How to light a Fire and a Candle at what hour of the night one awaketh, without rising or putting ones hand out of the bed. And the same thing[7] becomes[8] a serviceable Pistol at pleasure; yet by a stranger, not knowing the secret, seemeth but a dexterous Tinder-box.
Footnotes
[7]to be a. P.
[8]becomes to be.
[A most conceited Tinder-box.] The following note from “Humane Industry,” 1661, appears highly suggestive of such an instrument, although the Marquis’s invention is more elaborate. “Andrew Alciat the great Civilian of France, had a kind of Clock in his chamber, that should awake him at any hour of the night that he determined, and when it struck the determined hour, it struck fire likewise out of a flint, which fell among tinder, to light him a candle: it was the invention of one Caravagio of Sienna in Italy.”
How to make an artificial Bird to fly which way and as long as one pleaseth, by or against the wind, sometimes chirping, other times hovering, still tending the way it is designed for.
[An artificial Bird.] The third article in his list of a portion of his inventions supplies a different reading, thus: “By this (his ‘quint-essence of motion’) I can make an artificial bird to fly which way, and as long as I please.” [[Appendix A.]]

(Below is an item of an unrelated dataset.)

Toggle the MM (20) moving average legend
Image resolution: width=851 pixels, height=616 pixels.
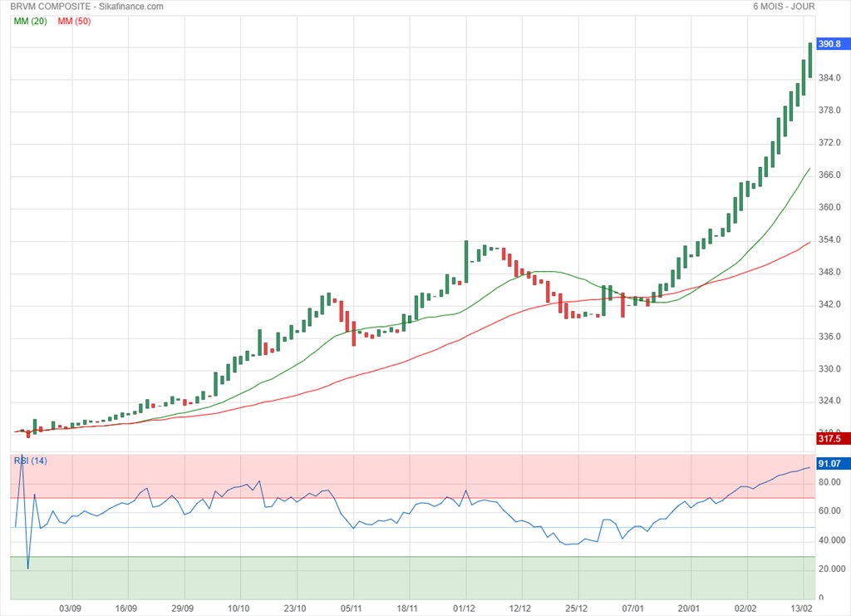click(x=29, y=21)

The Marquis, not to be behind the curious and ingenious men of ancient times, has here and in article No. 18, emulated John Muller of Nuremberg, better known as Regiomontanus, who was born in 1436. He is celebrated for this species of rara avis; a self-moving and flying eagle, and an iron fly have afforded much matter for romantic and no doubt exaggerated accounts of their performances; the one flying a good way in the open air and returning; the other flying from the philosopher round a table and coming back to his hand. He evinced a genius of the first order as a great inventor, and also as a promoter of the advancement of science.

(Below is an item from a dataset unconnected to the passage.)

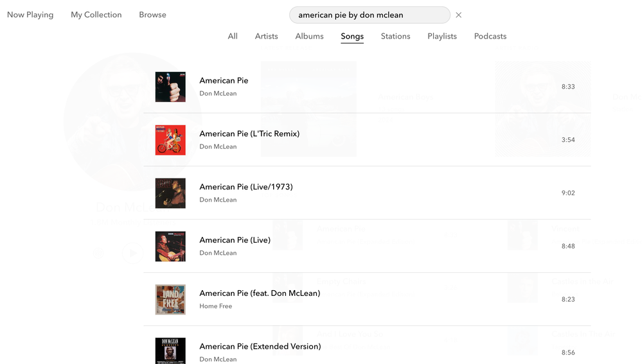The height and width of the screenshot is (364, 642).
Task: Open the L'Tric Remix album artwork
Action: coord(170,140)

In Ramelli’s great work on various machines, folio, 1588, the 187th figure offers a detailed representation of a handsomely furnished apartment, in which a large carved sideboard sustains a gigantic vase containing a flowering shrub, in the branches of which six birds appear in the act of singing. The vase being a sectional drawing, various pipes can be seen, also the performer behind, who is blowing through a single pipe into the body of the vase.